The _contretemps_ completed Marriott's sense of utter humiliation and defeat. As if it were not enough to be beaten, he now suffered the chagrin of having been made ridiculous. He was oblivious to everything but his own misery and discomfiture; he forgot even Archie. Bentley and a deputy were hustling the offending old man from the court-room, and he shambled between them loosely, grotesquely, presenting the miserable, demoralizing and pathetic spectacle that age always presents when it has dishonored itself.

As they were dragging the old man past Archie, his feet scuffling and dragging like those of a paralytic, Archie spoke:

"Why, Dad!" he said.

In his tone were all disappointment and reproach.

The incident was over, but try as they would, Glassford, Eades, Lamborn, Marriott, all the attaches and officials of the court could not restore to the tribunal its lost dignity.
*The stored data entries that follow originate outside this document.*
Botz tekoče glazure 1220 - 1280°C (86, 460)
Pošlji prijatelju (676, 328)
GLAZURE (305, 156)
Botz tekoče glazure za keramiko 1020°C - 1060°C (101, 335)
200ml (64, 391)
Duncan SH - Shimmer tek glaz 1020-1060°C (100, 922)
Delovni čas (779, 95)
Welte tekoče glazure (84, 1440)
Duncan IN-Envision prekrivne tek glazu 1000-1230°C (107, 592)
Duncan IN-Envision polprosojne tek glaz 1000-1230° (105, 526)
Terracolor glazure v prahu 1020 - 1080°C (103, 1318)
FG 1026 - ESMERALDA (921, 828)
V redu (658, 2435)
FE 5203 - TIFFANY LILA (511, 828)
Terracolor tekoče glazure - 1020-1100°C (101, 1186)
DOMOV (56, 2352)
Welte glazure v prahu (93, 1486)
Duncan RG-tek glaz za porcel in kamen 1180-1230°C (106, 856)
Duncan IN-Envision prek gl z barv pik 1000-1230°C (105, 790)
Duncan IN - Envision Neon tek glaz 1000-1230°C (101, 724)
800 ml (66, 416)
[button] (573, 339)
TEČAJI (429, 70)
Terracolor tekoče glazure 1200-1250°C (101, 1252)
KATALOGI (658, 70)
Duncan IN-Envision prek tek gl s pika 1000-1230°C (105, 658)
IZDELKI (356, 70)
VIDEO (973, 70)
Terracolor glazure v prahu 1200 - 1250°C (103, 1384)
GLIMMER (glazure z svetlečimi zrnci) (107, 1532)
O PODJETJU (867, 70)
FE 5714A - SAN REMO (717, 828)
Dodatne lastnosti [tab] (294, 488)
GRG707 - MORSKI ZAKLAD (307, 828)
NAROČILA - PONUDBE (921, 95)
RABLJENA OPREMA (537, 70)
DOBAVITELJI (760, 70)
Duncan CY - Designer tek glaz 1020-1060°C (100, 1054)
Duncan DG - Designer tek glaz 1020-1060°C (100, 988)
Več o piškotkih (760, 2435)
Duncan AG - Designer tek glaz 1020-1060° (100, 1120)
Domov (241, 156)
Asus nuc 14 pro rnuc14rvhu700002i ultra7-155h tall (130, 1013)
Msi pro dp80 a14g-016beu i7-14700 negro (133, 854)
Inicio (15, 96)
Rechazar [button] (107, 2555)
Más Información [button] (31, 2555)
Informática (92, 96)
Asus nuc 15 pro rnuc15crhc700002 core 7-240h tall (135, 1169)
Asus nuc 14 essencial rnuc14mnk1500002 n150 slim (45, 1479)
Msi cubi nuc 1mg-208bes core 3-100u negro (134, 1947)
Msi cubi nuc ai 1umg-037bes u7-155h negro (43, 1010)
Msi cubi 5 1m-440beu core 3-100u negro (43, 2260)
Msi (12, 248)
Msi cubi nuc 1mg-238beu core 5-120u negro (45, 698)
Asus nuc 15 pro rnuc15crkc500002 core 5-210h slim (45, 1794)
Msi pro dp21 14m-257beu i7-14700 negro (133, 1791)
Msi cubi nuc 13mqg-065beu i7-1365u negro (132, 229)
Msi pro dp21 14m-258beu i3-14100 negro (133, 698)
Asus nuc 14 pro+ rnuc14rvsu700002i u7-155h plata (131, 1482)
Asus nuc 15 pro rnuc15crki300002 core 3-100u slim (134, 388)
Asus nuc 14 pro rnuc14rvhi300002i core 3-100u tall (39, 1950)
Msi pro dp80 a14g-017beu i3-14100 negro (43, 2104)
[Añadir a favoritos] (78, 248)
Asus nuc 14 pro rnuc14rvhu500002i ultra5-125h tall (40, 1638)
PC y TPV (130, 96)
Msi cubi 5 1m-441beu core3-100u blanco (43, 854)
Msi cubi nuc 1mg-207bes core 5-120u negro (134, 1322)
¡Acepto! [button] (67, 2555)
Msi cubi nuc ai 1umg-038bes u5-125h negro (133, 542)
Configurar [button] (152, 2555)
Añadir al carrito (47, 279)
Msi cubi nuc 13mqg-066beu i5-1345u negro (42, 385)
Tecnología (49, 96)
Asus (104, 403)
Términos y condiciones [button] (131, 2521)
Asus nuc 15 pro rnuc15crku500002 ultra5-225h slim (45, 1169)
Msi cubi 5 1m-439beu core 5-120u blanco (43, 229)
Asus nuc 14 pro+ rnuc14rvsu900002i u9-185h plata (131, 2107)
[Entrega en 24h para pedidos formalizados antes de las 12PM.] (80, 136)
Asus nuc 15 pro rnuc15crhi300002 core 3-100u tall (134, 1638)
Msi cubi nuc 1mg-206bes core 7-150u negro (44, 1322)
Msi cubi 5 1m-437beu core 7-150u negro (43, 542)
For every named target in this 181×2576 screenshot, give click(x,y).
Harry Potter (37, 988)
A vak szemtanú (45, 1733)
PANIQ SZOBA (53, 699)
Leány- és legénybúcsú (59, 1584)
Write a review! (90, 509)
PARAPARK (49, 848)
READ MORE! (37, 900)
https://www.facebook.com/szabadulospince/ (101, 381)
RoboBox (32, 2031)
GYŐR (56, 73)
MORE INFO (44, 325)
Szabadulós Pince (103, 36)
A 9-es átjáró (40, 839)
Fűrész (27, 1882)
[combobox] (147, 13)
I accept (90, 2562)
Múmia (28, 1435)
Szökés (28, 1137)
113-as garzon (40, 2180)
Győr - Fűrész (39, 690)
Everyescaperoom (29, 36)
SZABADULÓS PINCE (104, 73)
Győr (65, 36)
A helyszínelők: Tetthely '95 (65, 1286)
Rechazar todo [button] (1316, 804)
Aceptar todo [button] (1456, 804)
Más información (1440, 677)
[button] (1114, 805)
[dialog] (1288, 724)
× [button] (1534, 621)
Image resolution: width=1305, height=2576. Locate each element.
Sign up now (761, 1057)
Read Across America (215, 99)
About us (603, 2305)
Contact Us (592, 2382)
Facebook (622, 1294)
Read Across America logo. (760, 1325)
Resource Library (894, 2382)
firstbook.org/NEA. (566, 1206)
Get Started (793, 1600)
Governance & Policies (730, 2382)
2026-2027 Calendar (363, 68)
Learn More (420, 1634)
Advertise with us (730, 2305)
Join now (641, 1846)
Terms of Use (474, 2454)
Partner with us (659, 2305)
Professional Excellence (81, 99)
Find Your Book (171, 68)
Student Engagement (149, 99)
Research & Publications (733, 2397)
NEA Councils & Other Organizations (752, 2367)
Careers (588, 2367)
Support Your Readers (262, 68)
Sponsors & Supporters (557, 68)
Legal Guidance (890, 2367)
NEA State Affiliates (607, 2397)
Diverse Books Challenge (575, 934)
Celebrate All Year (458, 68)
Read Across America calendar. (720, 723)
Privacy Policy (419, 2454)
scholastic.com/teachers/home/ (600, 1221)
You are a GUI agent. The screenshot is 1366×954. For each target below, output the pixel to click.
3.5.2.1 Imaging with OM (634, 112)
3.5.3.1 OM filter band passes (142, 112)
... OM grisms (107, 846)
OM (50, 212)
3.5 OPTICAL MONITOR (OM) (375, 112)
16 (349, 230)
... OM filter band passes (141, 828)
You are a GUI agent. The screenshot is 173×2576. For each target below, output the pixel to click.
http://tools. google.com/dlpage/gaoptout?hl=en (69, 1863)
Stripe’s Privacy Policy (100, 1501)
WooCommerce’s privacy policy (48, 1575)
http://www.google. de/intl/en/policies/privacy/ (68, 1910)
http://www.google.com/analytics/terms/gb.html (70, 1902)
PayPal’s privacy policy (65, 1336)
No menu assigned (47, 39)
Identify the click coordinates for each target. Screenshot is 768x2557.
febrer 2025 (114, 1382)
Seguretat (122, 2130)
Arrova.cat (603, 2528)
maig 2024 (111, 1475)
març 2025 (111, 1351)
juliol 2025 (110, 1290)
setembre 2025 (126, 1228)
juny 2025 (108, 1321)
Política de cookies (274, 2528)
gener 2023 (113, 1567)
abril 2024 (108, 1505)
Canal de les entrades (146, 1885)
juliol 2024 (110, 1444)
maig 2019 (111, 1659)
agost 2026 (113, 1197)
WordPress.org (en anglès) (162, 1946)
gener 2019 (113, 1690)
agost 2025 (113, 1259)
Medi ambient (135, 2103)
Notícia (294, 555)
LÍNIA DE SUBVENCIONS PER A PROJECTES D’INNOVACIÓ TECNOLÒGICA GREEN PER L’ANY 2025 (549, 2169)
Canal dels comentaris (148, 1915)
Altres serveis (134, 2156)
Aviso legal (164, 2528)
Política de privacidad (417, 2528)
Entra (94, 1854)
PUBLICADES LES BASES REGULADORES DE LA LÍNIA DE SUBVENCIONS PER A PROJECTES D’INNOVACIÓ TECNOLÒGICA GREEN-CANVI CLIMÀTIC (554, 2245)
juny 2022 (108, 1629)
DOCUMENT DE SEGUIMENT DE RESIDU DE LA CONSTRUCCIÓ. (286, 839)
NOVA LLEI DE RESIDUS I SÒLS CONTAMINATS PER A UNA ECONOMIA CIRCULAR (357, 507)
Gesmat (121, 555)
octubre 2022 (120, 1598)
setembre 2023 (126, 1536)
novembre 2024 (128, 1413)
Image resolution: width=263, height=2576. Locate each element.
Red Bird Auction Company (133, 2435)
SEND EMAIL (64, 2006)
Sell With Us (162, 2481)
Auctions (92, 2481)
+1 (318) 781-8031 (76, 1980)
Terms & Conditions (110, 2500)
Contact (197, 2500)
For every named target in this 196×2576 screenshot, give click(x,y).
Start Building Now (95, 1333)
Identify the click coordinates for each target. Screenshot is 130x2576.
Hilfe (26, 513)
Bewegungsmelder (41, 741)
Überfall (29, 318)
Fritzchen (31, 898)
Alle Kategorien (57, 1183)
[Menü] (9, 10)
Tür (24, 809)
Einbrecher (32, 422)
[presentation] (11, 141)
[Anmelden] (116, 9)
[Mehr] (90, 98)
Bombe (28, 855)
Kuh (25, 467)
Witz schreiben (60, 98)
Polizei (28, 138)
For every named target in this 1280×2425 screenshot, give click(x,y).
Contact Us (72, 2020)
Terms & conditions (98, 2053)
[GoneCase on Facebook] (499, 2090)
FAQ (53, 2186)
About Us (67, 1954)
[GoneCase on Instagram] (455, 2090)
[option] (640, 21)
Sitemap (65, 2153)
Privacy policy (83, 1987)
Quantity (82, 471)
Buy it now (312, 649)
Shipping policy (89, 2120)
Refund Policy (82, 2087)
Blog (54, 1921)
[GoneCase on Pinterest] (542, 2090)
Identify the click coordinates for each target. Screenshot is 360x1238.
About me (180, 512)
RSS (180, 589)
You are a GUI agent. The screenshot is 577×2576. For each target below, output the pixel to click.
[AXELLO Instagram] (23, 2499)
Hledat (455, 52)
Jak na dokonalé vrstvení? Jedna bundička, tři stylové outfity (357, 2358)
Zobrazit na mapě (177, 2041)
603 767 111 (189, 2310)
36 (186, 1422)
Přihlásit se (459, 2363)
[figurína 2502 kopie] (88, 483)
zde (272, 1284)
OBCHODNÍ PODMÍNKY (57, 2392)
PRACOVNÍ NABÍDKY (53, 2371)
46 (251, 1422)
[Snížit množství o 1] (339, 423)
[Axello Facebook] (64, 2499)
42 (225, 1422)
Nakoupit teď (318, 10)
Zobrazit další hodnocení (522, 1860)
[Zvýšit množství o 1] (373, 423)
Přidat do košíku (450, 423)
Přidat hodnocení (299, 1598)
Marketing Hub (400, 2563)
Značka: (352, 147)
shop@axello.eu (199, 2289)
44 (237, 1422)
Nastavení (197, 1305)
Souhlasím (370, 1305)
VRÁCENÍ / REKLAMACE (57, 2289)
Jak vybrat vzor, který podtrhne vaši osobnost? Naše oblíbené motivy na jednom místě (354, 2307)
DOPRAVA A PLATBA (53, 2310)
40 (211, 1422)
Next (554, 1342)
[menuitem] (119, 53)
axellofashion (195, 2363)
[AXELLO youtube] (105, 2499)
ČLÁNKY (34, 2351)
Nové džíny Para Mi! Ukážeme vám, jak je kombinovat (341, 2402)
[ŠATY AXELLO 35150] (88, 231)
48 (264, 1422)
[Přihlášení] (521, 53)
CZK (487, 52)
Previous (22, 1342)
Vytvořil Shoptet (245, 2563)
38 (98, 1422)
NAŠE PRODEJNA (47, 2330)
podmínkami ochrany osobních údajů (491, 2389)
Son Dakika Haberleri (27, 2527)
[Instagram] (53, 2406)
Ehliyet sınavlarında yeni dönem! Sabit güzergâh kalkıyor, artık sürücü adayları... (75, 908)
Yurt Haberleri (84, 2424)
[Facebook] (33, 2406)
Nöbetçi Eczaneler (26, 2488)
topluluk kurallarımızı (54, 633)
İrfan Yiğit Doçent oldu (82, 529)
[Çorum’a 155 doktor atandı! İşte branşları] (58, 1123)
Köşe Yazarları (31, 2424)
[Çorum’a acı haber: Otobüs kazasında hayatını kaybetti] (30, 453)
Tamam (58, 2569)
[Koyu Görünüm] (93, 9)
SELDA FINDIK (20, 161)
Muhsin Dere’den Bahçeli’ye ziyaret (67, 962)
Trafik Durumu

This awesome and imposing structure mankind has been ages in rearing, this institution men had thought to make something more than themselves, at the grotesque gesture of one of its poorest, meanest, oldest and most miserable victims, had suddenly collapsed, disintegrated into its mere human entities. Unconsciously this aged imbecile had taken a supreme and mighty revenge on the institution that had bereft him of his reason and his life; it could not resist the shock; it must pause to reconstruct itself, to resume its lost prestige, and men were glad when Glassford, with what solemnity he could command, told the bailiff to adjourn court.

XVII

At six o'clock on the evening of the day the State rested, Marriott found himself once more at the jail. He passed the series of grated cells from which their inmates peered with the wistful look common to prisoners, and paused before Archie's door. He could see only the boy's muscular back bowed over the tiny table, slowly dipping chunks of bread into his pan of molasses, eating his supper silently and humbly. The figure was intensely pathetic to Marriott. He gazed a moment in the regret with which one gazes on the dead, struck down in an instant by some useless accident. "And yet," he thought, "it is not done, there is still hope. He must be saved!"

"Hello, Archie!" he said, forcing a cheerful tone.

Archie started, pushed back his chair, drew his hand across his mouth to wipe away the crumbs, and thrust it through the bars.